Doctors Only for Summaries and Alerts

Diving deeper into

Function Health

Company Report
Function intentionally limits doctor involvement to generating summaries and handling critical alerts, without providing direct consultations or prescriptions.
Analyzed 6 sources

Keeping doctors out of the main workflow is what lets Function sell a broad preventive testing product at consumer internet scale instead of becoming a telehealth clinic. The member pays upfront for data collection and interpretation, not for ongoing medical care. Quest handles the blood draw network, clinicians review results and contact people on critical findings, and the product experience centers on dashboards, summaries, and follow up testing rather than visits, diagnosis, or prescriptions.

  • This makes the business model much lighter than prescription telehealth.

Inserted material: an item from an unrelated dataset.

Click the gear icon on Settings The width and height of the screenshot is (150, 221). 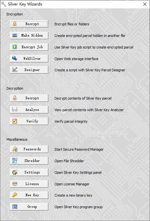[x=15, y=172]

Hone Health is built around lab work that feeds into doctor evaluation and mail order hormone treatment, so more of its cost structure and operations sit inside clinical care. Function instead uses clinicians mainly as an oversight layer on top of testing and software.
  • The tradeoff is deliberate. By not writing prescriptions or managing treatment, Function can package many biomarkers, add MRI and genomics over time, and keep the product feeling like an always on health record. That is closer to a consumer software subscription than a medical practice, even though licensed clinicians still review every result and handle urgent issues.
  • This also explains why Ezra fits cleanly. A fast $499 MRI adds another paid diagnostic data stream into the same member account without requiring Function to build specialist consult workflows. Hims moved the other way, acquiring Trybe Labs to feed a prescribing engine and broader care delivery stack.

The next step is a broader diagnostic bundle where blood, imaging, wearables, and genetics all flow into one recurring membership. If Function keeps doctor touchpoints narrow and reserved for safety review, it can keep expanding the number of tests and the frequency of engagement without taking on the full cost and regulatory weight of direct treatment.